The Commission’s report urged the Myanmar government to loosen restrictions on citizenship and movement of the stateless Rohingya community in Rakhine which are written into the controversial 1982 Citizenship Act. The report criticized the restrictions as not in accordance with international conventions to which Myanmar is a signatory, while warning of the dangers of further violence in the region.

Turning to the future of the conflict, Abdullah conceded that the stark disparity in military capabilities between still poorly armed rebels and the Myanmar army, or Tatmadaw, in a relatively small geographical region made any prospect of protracted military resistance problematic. A political solution based on the restoration of Rohingya citizenship and basic civil rights within Myanmar was ultimately the only solution, he said.

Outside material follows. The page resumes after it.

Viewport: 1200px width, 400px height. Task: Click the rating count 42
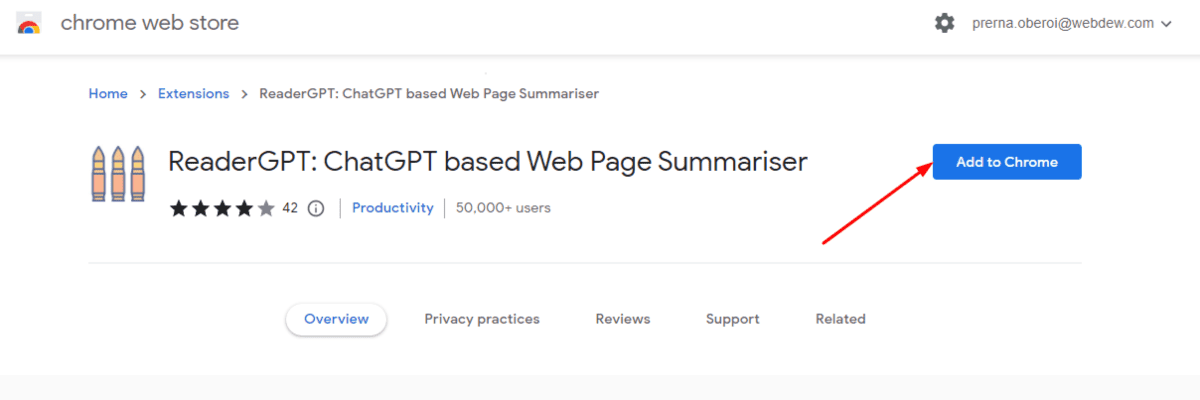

“In the short term our army is sending a message to the world that the injustice we have been subjected to is deep-rooted,” he said. “We need justice and we are hopeful that the international community will be there with political pressure. We are now at the final stage before full-fledged genocide, so we have to defend our civilian population.”

“We are not though looking to develop a long-term guerrilla struggle. In the longer term, our military and political wings will work together to push for dialogue. Even if political reconciliation does not seem viable at the moment, we should not lose spirit and stop our struggle. Our message to Arakan-born Rakhines is that we can live together. Arakan must be enjoyed by Rohingya and Rakhines together.”

Throughout the interview, Abdullah touched repeatedly on the historical record that details a Muslim presence in the Arakan going back hundreds of years and the role of Muslims in the court, army and civil bureaucracy of the Arakanese kingdom of Mrauk U, which was overrun by Burman armies in 1784. “Mrauk U was built by Rakhines and Muslims together,” he said.

Abdullah conceded, however, that while the presence of an elected civilian government in Myanmar served positively to balance off hard-line military policies, the position of State Counsellor Aung San Suu Kyi was not in the short term likely to facilitate political dialogue.

“She does not have good, direct channels of information,” he said. “She’s trapped between the army and Rakhine members of the (governing) NLD (National League for Democracy) who are feeding her distorted information. She does though have a moral duty at least to go and see for herself.”


For her part, Suu Kyi called the rebel offensive “a calculated attempt to undermine the efforts of those seeking to build peace and harmony in Rakhine state.” On August 27, the government proscribed ARSA as a “terrorist organization”, while the Office of the State Counsellor warned the media against “writing in support of the group.”